Pilar Palamero’s second feature film, La Maternal, had its world premiere in the main competition at the San Sebastian Spanish Film Festival on Tuesday. Spanish director who won Goyas for Best Film, Best New Director and Best Original Screenplay with her feature debut Las Niñas, produced like Valerie Delpierre’s La Maternal at Inicia Films, returns to the Basque Country festival with another invigorating work that explores and the joys of girlhood.
“I never made the decision to single-mindedly focus on girlhood” Palomero says. “I think it’s a coincidence that they’re both about young women, but I guess there’s something inside of me that I don’t know that drives me to this subject.”
In La Maternal, sold by El Driver, Palomero draws attention to teenage mothers in Barcelona and the social relations that condemn them. 14-year-old Karla leaves home when she discovers that she is pregnant and ends up in a special shelter for young girls and their children. It is a story based on the real life of many actors, non-professionals who, according to the director, “were very keen to be in the film because they really wanted to explain their stories. They felt the need to say, “Hey, I’ve lived this way, but it’s not what you think.” Although the script isn’t based on their exact experiences, Palamero says she used a mix of her own research and what the actors told her to construct the narrative.

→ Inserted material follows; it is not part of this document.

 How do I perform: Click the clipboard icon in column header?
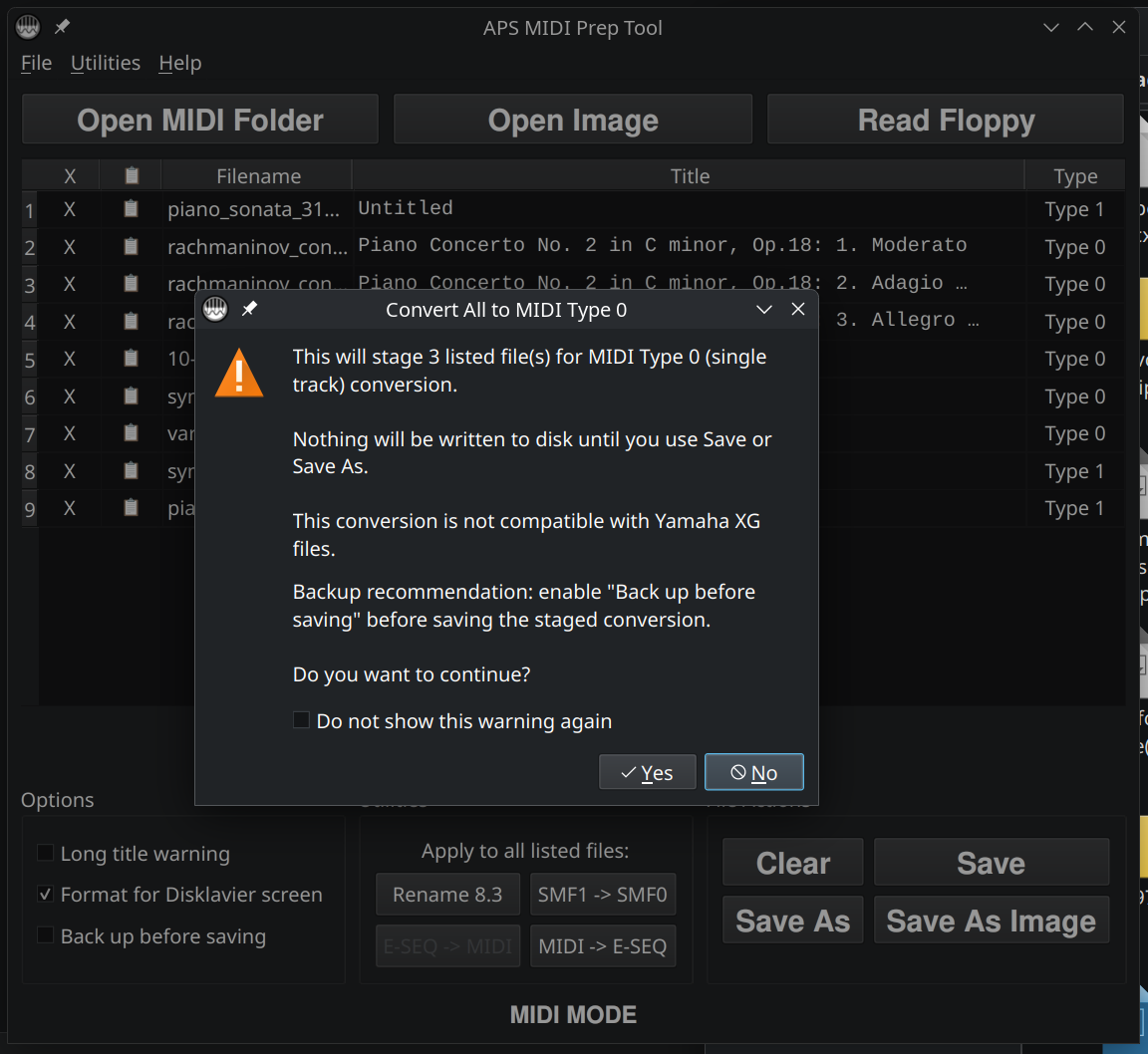click(132, 176)
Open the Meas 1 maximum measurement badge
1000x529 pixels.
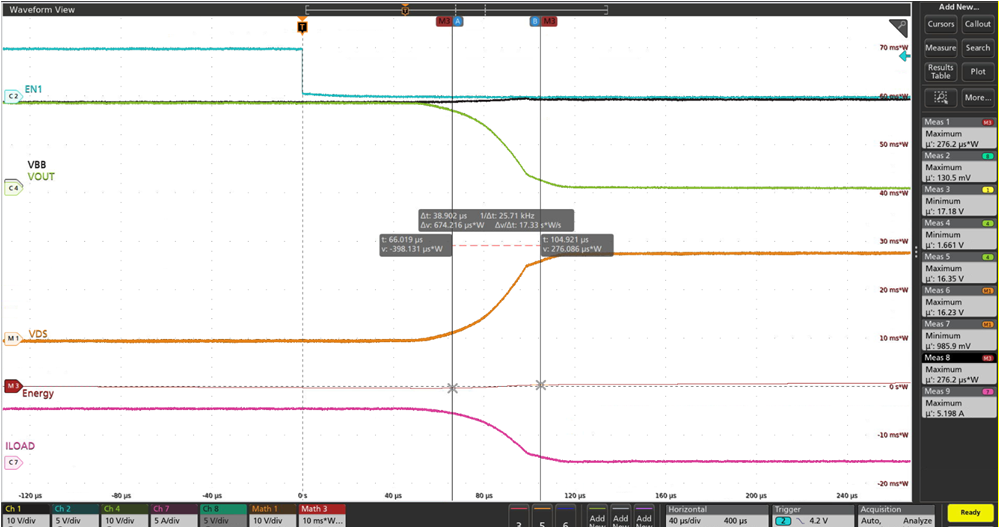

Improvisation was also a key aspect of the filmmaking process.
“I realized that I didn’t know anything about this reality, and I was a little ashamed of myself,” says the director. “I knew that a lot of what I knew was based on superstition, and the truth is that when I met these women, I fell in love with them and their life experiences. I could make a movie about every one of them.”
Carla Quiles, a dancer who plays young Carla in her first film role, was invited to audition after being spotted by a casting director on Instagram. “I was surprised when I saw her,” says Palomero. “She is very young, but every time she dances, she becomes a woman. I felt like she had all the energy I was looking for in Carla, who is based on a real girl that isn’t in the movie.” It was important that Carla look really like a young teenager, and not like a “16-year-old girl who could be 20”, so that the audience would better understand how childlike she is and the resulting plight of her.
As a filmmaker, Palamero is thrilled to be able to travel with a film around the festival circuit, so COVID-19 prevented her from doing so with The Schoolgirls. However, the pandemic gave her time to work on the script for “La Maternal”. Finding financing for the project proved to be a smooth process following the success of the first film and her rising status in the Spanish film industry. The director stands alongside other filmmakers such as Carla Simon (“Alcaraz“) and Carlota Perada (“Pig”) as the new leader of the country’s cinema.
Although the film was not made with activist intentions, Palomero hopes that the film will “provoke a reflection in Spain about laws on sexuality education and abortion.” “For me, all the girls I met are heroines. They are brave, it is amazing what they do, but it is very difficult for teenagers to live like this. This is a real problem of our society, that it is a reality.”